> **Tarea a realizar**
Imprime sin cambios una parte del fragmento del documento que aparece más abajo: empieza en las palabras que contienen "A veces, al" y detente después de "veces, más cerca.".

Las manos levantadas. El niño, alza los brazos, ayudado por su madre, para qué el señor con bata blanca, compruebe el nivel de radioactividad que puede tener ese cuerpecito. Detrás, una niña sigue con el mismo protocolo. Como con una pistola, apuntados, quién sabe, de momento, si por la suerte o por la desgracia. Los señores de blanco, los que realizan la prueba, parecen por sus atuendos los cocineros de cualquier colegio. No creo que esos trapos sean muy protectores ante esos niveles de radiación. La madre, tan preocupada por su hijo se olvida de ella misma. Y el sitio, porqué negarlo, no tiene apariencia de estar muy preparado. Volviendo al niño, su mirada, es de miedo ante ese doctor desconocido, porqué ya saben, la radiación es invisible. Por eso tiene la frente fruncido. ¿Quién sabe el resultado que dio la maquina?
A veces, al salir a correr, uno tiene la extraña sensación que el cuerpo dice basta y sin embargo la cabeza, pide que sigas. A veces, ocurre al revés. Pero en todos esos días llega un momento, en que el cuerpo, le gana la partida al cerebro. Y paras. A veces, más lejos, a veces, más cerca.

> **Material proporcionado**
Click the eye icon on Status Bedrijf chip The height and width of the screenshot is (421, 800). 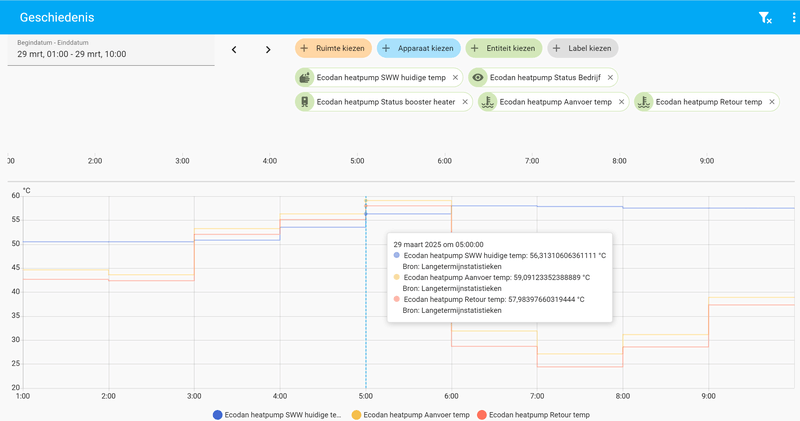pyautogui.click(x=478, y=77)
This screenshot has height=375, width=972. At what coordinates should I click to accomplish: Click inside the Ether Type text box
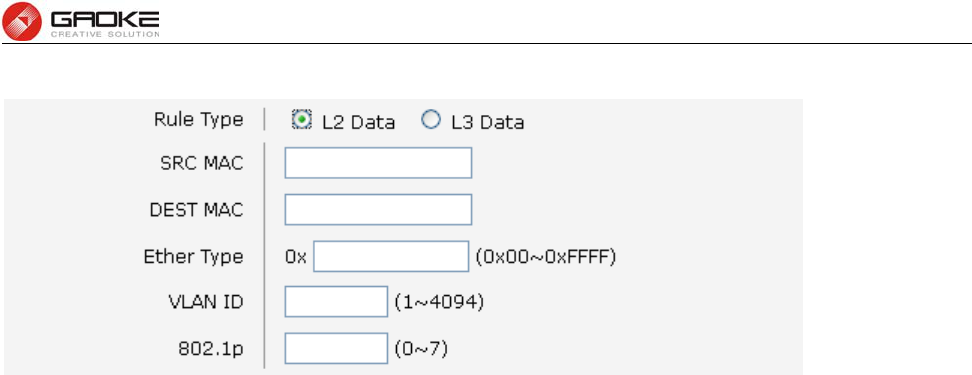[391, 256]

> **Solución**
A veces, al salir a correr, uno tiene la extraña sensación que el cuerpo dice basta y sin embargo la cabeza, pide que sigas. A veces, ocurre al revés. Pero en todos esos días llega un momento, en que el cuerpo, le gana la partida al cerebro. Y paras. A veces, más lejos, a veces, más cerca.